24 Via such shifts of opinion, Lindblad found himself on the way towards "a more definite theory" (Lindblad 1962b, p.148). There he might well be judged (Toomre 1977, p.439) as if even having finally conceded that his old leading-arm models were "not reconcilable with modern evidence" (Lindblad 1962b, p.146). Yet he blamed that on some other "early gravitational theories which interpret spiral structure as due to orbital motions of stars starting from a small nucleus" (Lindblad 1962b, p.146). Back.

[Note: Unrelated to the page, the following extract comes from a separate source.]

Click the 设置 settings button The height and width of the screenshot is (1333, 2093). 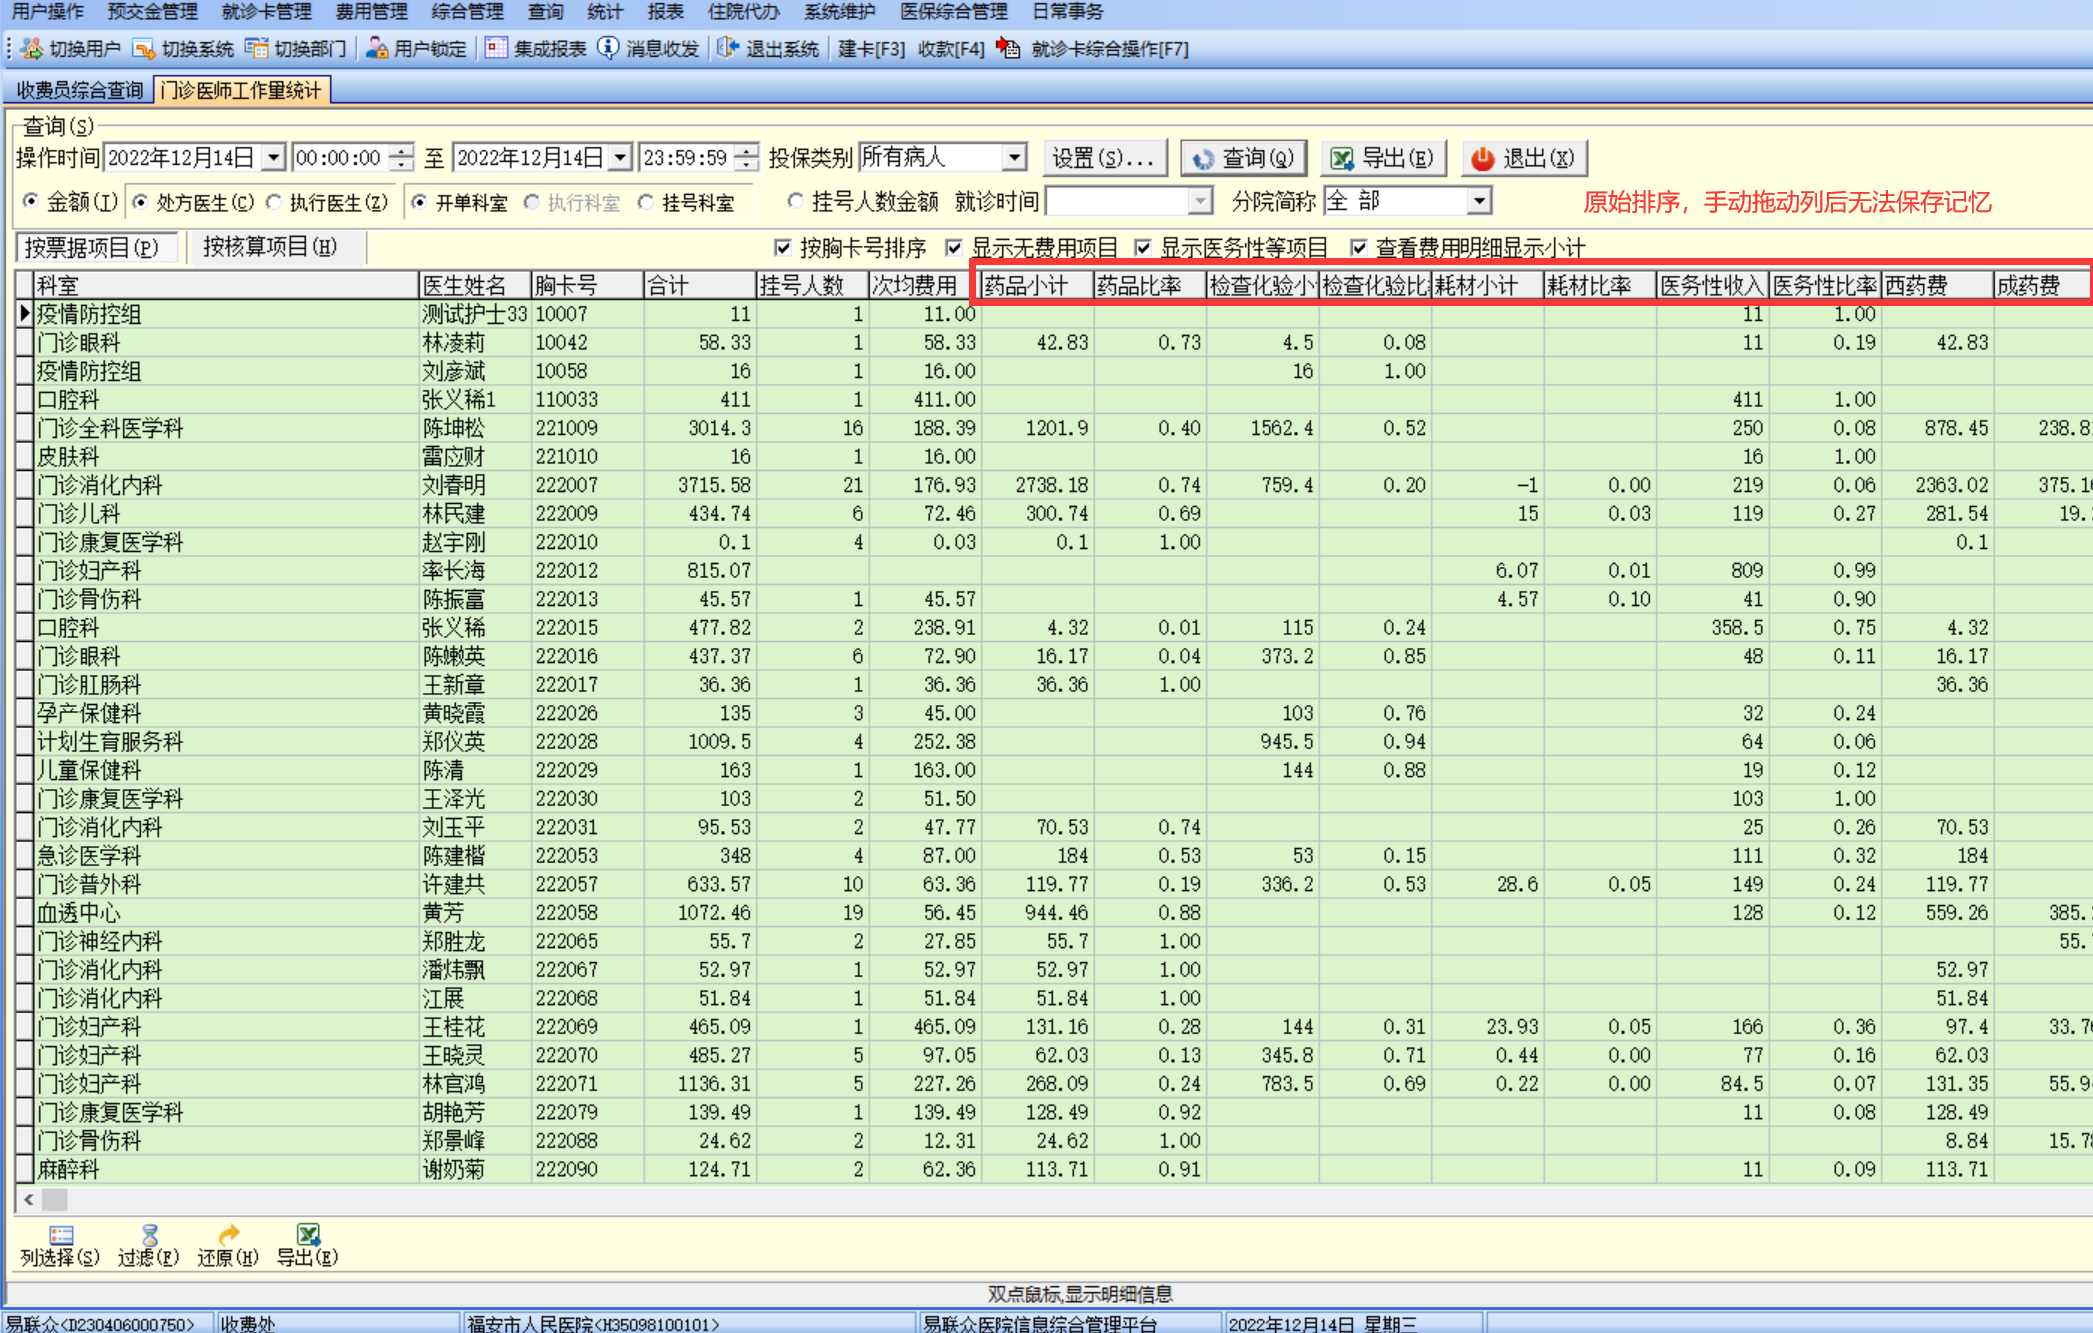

25 Having completed by the 1930s his theory of asymptotic leading spirals, Lindblad (1934) turned to the empirical component of the problem of the `sense of rotation' of spiral arms. The difficulty was with determining the near and the far sides of a galaxy, as this might be made no other than by way of speculation on the asymmetry of dust absorption along the minor axis of the visible image. There were at the time no reliable data on interstellar dust properties. To Lindblad's way of thinking, a stronger absorption was felt by a farther side (thought also to show sprinkles of dust veins in the bulge region), which maintained leading arms. After a categorical objection by Hubble (1943), he scrutinized the subject anew in his fundamental work with Brahde (Lindblad & Brahde 1946) followed by a succession of smaller articles during a decade or so. To criticize Lindblad for his leading-arm orientation was a commonplace. One agreed with him (and, evidently, with Hubble) in that the sense of spiral winding must be the same for all galaxies, which demanded only one good example of a nearly edge-on galaxy that might be clearly judged on both its spiral form and nearer side. de Vaucouleurs (1958) gave such an example as got a high-quality long-exposure photograph of NGC 7331 taken with the 200-inch reflector. It favored Hubble's camp. Lindblad must have reserved objections on how the spiral form was to be inferred from that crucial case (he and his collaborators Elvius and Jensen had been studying this galaxy photometrically in several papers from 1941 to 1959, and he gave a rather incomplete summary on the topic in Lindblad 1962a), but for the absolute majority of astronomers the empirical component of the sense-of-winding problem was no longer acute. Back.